Background: Gendor dysphoria affects many aspects of the face and body in the male to female transitioning patient. For the body wide shoulders is one of the top priorities to change, even surpassing that of breast or buttock augmentation for many transgender patients. Fortunately an operation does exist that directly addresses that concern by shortening the length of the clavicles.
In shoulder narrowing the most common questions about it are: 1) How effective is the procedure?, 2) what are the most significant complication(s) that could occur? and 3) are there any aesthetic tradeoffs for the shoulders becoming less wide? These questions are best answered by looking at a patient’s experience during and immediately after the procedure.
Case Study: This transgender male to female patient had been through previous body contouring procedures including breast implants and multiple liposuction and buttock augmentation procedures. The one finishing body procedure she wanted was a shoulder narrowing procedure. Her current bideltoid distance was 49cms.
Under general anesthesia a 3 cm bone segment was removed from each clavicle with double plate fixation across the reunited osteotomy sites through a 3.5cm long incision in the supraclavicular fossa. A longer 2.7mm plate is used on the bone’s superior surface and a shorter 2.7mm plate on the anterior surface.
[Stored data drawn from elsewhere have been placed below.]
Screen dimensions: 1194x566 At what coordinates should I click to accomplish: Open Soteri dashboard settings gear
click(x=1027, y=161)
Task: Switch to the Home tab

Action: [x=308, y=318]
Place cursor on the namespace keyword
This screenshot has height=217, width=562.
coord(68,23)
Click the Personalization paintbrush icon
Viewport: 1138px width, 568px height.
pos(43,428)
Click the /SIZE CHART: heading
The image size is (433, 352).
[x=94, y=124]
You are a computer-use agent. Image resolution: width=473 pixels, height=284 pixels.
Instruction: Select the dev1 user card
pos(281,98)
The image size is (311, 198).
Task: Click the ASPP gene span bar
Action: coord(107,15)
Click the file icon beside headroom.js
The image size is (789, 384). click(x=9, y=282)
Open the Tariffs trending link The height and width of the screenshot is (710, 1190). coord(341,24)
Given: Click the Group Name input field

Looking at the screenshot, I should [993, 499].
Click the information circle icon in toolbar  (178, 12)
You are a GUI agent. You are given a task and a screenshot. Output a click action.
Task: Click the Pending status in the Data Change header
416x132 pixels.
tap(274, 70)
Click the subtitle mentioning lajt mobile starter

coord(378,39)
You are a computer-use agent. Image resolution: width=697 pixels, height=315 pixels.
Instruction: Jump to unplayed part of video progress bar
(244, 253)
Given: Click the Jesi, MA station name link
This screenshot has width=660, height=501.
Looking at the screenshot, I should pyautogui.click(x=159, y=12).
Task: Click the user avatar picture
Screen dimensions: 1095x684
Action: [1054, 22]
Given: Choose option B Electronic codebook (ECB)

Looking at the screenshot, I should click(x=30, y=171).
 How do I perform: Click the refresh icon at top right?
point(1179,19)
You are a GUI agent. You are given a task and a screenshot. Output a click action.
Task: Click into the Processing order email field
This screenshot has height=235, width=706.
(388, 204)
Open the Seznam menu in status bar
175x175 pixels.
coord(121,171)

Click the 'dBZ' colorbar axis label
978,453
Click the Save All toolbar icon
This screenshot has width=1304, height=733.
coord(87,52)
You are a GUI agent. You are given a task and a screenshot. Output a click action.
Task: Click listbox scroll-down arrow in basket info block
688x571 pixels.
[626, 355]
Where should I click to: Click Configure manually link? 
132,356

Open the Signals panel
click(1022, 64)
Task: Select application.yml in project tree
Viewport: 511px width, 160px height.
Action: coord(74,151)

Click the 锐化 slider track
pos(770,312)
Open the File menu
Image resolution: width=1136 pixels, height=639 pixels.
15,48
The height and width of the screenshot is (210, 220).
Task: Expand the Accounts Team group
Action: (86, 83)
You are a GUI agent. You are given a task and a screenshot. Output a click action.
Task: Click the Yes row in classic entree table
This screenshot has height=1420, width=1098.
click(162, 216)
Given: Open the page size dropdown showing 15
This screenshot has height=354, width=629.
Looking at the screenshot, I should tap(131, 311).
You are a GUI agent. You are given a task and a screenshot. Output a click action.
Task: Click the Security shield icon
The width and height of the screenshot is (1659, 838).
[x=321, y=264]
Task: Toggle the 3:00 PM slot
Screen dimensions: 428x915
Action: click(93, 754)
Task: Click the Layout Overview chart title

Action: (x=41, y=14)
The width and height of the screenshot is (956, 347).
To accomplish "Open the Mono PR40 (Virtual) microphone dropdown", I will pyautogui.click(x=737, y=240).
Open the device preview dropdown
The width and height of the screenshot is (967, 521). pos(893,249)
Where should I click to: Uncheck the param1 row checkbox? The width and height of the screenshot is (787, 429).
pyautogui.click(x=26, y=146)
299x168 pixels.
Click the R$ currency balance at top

The incision sites are closed in multiple layers with dissolvable subcuticular sutures placed in the skin. Multiple tapes are applied with adhesive over the incision sites. No arm slings or other arm supports are applied afterwards.
When seen the next day her shoulder widths were visibly reduced to a 44.5cm bideltoid distance. The change was apparent in both frontal and back views. Every patient initially appears to have a rolled in cholera appearance because of splinting, the more inward shoulder position that provides the most comfort and is part of keeping one’s elbows initially up against one’s side. (mandatory postoperative arm positioning) Bruising and swelling are expected at the incision sites under the tapes but nit swelling occurs at the outer shoulders.
A postoperative x-ray shows good alignment of the clavicles and intact plates and screws.
The effectiveness of shoulder narrowing is apparent immediately and is not obscured by any swelling. It has a consistent high satisfaction rating amongst the treated patients. There will be some apparent rolling in of the shoulders that is temporary due to more comfortable shoulder positioning. Pulling the shoulders back initially pulls on the clavicles as well as stretches the upper pectoralis major muscle which has some attachments around the osteotomy sites.
Besides infection (which has yet to be seen) the only major medical complication is that of fixation failure and bony non-union. The best way to minimize this risk is double plate fixation which resists the displacing forces of arm abduction (superior plate) as well as posterior extension.(anterior plate) The scar outcome and whether the fixation hardware will need to be removed in the future remains to be seen. But whatever their outcome it pales in comparison to avoiding the risk of hardware failure and/or bony non-union of a highly loaded shoulder joint in the early postoperative period.
1) Clavicle reduction is an effective procedure for shoulder narrowing that employs a linear length reduction of the bone.
2) While temporary swelling and bruising occurs at the medial incision/osteotomy sites there is no swelling that develops at the outer shoulders.
3) Due to splinting in the immediate postoperative period the shoulders will temporarily look a but rolled in.